[Assignment] What you give must be exactly the lines of the material from the first through the line that contains "Task: Click the Tehran movie poster", inclusive, and no others.

[Exercise material]
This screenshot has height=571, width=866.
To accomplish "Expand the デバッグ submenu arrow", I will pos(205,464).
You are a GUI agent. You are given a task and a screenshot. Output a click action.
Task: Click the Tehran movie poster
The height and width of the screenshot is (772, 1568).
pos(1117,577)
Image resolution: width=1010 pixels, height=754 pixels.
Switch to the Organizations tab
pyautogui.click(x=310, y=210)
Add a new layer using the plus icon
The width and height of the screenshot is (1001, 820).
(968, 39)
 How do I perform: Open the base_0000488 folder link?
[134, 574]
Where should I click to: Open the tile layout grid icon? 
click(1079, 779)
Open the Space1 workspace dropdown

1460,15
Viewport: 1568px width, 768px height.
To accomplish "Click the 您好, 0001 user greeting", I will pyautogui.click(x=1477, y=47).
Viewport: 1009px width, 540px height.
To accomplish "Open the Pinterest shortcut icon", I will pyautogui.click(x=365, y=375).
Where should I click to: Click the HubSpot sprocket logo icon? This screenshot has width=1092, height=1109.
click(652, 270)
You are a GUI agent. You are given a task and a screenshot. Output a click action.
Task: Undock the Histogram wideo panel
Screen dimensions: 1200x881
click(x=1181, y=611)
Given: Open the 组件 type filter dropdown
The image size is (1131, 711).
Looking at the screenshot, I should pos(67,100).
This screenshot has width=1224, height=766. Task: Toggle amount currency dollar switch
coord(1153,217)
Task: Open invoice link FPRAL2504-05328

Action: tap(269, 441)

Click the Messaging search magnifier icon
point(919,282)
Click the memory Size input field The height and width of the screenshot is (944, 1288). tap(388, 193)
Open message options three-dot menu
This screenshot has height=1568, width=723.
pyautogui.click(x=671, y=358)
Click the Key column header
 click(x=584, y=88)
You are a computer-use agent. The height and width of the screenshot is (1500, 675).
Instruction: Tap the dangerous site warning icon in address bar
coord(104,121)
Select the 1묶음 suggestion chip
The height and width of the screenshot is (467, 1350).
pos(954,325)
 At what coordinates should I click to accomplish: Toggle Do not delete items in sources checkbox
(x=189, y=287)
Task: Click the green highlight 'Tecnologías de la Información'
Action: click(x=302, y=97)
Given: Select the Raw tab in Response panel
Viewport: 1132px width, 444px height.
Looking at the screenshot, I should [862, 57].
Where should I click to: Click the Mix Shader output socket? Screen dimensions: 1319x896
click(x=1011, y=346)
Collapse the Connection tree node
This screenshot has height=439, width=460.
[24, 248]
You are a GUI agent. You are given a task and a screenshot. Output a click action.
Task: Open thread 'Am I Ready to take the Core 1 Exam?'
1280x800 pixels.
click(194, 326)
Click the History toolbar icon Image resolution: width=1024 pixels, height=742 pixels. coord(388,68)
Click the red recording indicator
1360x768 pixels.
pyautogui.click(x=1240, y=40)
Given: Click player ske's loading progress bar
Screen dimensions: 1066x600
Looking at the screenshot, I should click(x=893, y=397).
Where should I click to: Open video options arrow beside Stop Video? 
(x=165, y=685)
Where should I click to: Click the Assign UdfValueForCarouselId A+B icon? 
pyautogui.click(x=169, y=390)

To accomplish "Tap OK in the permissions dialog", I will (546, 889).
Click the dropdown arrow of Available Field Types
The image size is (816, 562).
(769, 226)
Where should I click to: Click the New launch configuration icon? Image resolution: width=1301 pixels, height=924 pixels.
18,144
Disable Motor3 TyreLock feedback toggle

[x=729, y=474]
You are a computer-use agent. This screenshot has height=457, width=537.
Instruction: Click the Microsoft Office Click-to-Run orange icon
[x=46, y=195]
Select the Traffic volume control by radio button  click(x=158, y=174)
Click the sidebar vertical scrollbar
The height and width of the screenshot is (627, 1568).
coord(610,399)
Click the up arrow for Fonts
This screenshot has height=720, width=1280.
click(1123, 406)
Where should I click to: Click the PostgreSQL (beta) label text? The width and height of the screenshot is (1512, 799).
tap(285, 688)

[Solved exercise]
This screenshot has height=571, width=866.
To accomplish "Expand the デバッグ submenu arrow", I will pos(205,464).
You are a GUI agent. You are given a task and a screenshot. Output a click action.
Task: Click the Tehran movie poster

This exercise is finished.